Plaintiff Flora John incurred a herniated lumbar disc as a result of a slip and fall in defendant’s supermarket. In subsequent years she suffered additional pain and expenses when the injury was allegedly aggravated by her attempts to take such actions as lifting patients while working as a nurse. From the jury’s award to Ms. John of $6,000 in lost earnings it can reasonably be inferred that they found defendant liable for the pain and expenses of the initial injury, but did not extend liability to the subsequent "aggravations”, nor to a subsequent slip and fall at her place of employment. This determination must be upheld since it is not incorrect as a matter of law.

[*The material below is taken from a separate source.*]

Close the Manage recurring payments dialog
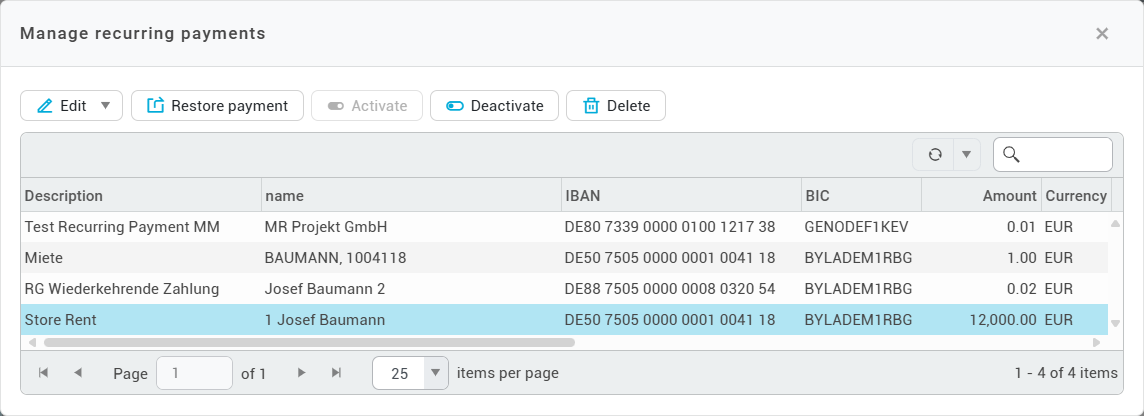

Because the jury limited damages to those arising directly from the original accident, their award of $14,000 for pain and suffering and $6,000 for lost earnings was reasonable (see, Colao v Brightwater Towers, 88 AD2d 580). Although remarks [626]*626made by opposing counsel during summation, suggesting that Flora John and her prior attorney had constructed a false case, might have been prejudicial (see, e.g., Taormina v Goodman, 63 AD2d 1018; Bishin v New York Cent. R. R. Co., 20 AD2d 921), to the extent objected to, said remarks were followed by a curative instruction and the misconduct "did not prevent the careful consideration of the evidence by the jury and did not influence its verdict” (Reilly v Wright, 55 AD2d 544, 545). Such a conclusion is particularly warranted since the jury returned a verdict in favor of plaintiff Flora John. Thompson, J. P., Brown, Weinstein and Fiber, JJ., concur.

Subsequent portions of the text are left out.